Once, a gathering like this would have been a sparse collection of quixotic losers. They always lost.

Developers nearly always won these fights, pushing into the citrus groves and vegetable fields, bulldozing over their opposition, turning South Florida into an ill-planned mishmash of suburban sprawl.

The developers won because, well, what were they up against in the old days? A few tree huggers. The occasional community activist. ''Maybe some hippies in their Birkenstocks,'' said Miami-Dade County Commissioner Katy Sorenson.

Sorenson was at Kendall's Indian Hammocks Park at a press conference Monday called to rally opposition to yet another attempt by developers to bust through the Urban Development Boundary.

2008 VERSION

But this time out, the losers can't lose. In the 2008 version of the old game, the opponents now have a formidable array of supporters, none of them wearing Birkenstocks.

The county's own planners said no. The Florida Department of Community Affairs issued a 13-page opinion in February, blasting plans -- approved by the County Commission last year -- to build stores and 7,000 new houses outside the boundary.

Earlier in the month, the South Florida Water Management District had warned that the county's water allotment couldn't accommodate the projects.

And the bunch at Indian Hammocks Park Monday didn't seem so lonely anymore. The leadership of Hold The Line coalition claimed that some 140 different business groups and community organizations have joined up.

Richard Grosso of the Everglades Law Center said that all these years of unfettered growth in South Florida utterly disproved claims that mega-developments lead to lower taxes. ''They never pay for themselves,'' he insisted. Instead, taxpayers subsidized new suburban developments, paying billions for new schools, police and fire protection and roads.

Opposition to suburban sprawl may have once been the purview of environmentalists, but anyone who has examined their tax bills these last few decades has irrefutable proof. Approval of another 7,000 homes would be another giant county government giveaway.

This time out, it's the developers who seem nearly pathetic. They may lose outright Thursday when the proposals come up for another vote by the County Commission. If not, Mayor Carlos Alvarez promised the gathering Monday he would kill it with a veto.

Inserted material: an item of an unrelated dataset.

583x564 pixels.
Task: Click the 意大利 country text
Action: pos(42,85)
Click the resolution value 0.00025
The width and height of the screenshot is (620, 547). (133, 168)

If somehow they can wrangle a veto override (very doubtful), the Florida Department of Community Affairs will head to court. Grosso said the county would almost certainly lose.

7,000 NEW HOMES

And the notion of 7,000 new homes at the far western edge of Miami-Dade County, so many miles from the urban center, was up against something else, even more formidable. On Monday, the price of crude oil reached a record $117.60 a barrel. The question looms: who the hell is going to buy a suburban house at the edge of nowhere with gas soaring beyond $4 a gallon?

The outside-the-boundary proposals are such obvious losers, and so unpopular, the real question is why the developers persist.

Commissioner Sorenson ventured that it might be rote. "They've always won in the past.''

It's as if they're stuck in time. Back in 1988. They still think they are just up against a few lonely tree huggers. And not the whole damn county.